Though born in Mauretania, Priscian taught in Constantinople (now Istanbul, Turkey). His
minor works include De nomine, pronomine et verbo (“On Noun, Pronoun, and Verb”), for
the teaching of grammar in schools; a treatise on weights and measures; a treatise on the
metres of Terence; Praeexercitamina, an adaptation for Latin readers of some
Greek rhetorical exercises; a panegyric in verse on the emperor Anastasius I; and a verse
translation of Dionysius’s Periegesis. Priscian’s Institutiones grammaticae (“Grammatical
Foundations”) is an 18-volume exposition of Latin grammar.

As far as possible Priscian took as his guides the works of Apollonius Dyscolus on Greek
grammar and Flavius Caper on Latin grammar. He drew illustrative citations from many
Latin authors and in this way was able to preserve numerous fragments that would otherwise
have been lost.

Priscian’s work was extensively quoted in the 7th, 8th, and 9th centuries.

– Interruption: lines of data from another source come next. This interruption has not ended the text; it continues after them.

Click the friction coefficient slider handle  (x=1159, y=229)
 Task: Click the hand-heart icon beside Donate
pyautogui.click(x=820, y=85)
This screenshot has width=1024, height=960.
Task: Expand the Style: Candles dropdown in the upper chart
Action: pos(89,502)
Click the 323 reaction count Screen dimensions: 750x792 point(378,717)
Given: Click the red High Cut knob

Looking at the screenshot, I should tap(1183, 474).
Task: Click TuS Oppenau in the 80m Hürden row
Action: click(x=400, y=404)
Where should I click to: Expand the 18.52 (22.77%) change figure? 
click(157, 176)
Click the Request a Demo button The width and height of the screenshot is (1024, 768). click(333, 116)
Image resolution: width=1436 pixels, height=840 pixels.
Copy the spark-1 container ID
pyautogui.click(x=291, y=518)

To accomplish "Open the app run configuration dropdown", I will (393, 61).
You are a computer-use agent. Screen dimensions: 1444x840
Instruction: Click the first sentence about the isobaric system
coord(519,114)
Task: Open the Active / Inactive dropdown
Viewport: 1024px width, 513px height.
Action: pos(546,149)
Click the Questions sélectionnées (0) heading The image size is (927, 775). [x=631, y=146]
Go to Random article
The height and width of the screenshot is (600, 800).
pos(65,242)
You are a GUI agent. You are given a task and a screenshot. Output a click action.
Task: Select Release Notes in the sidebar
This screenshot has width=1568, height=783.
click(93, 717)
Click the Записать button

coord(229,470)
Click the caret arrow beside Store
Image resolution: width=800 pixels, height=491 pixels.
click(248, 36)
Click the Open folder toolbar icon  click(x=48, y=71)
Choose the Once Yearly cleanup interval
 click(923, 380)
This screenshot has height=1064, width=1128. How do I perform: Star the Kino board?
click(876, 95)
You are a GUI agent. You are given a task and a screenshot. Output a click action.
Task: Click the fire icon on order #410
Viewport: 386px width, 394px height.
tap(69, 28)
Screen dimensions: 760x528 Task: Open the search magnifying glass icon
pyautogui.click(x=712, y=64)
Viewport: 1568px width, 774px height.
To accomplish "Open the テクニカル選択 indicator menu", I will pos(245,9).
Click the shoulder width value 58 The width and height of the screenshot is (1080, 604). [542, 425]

Subsequently it
became the standard work for the teaching of grammar in the medieval schools; and it
provided the background for the rise of speculative grammar (the logic of language) in the
13th and 14th centuries. There are about 1,000 manuscript copies extant. Of these, the greater
part contain only books i–xvi (called Priscianus major); a few contain books xvii and xviii
(Priscianus minor) and some of the minor works; and a few contain all 18 books of
the Institutiones.

Apart from fragments, the oldest manuscripts are of the 9th century. The first printed
edition was produced in 1470 at Venice.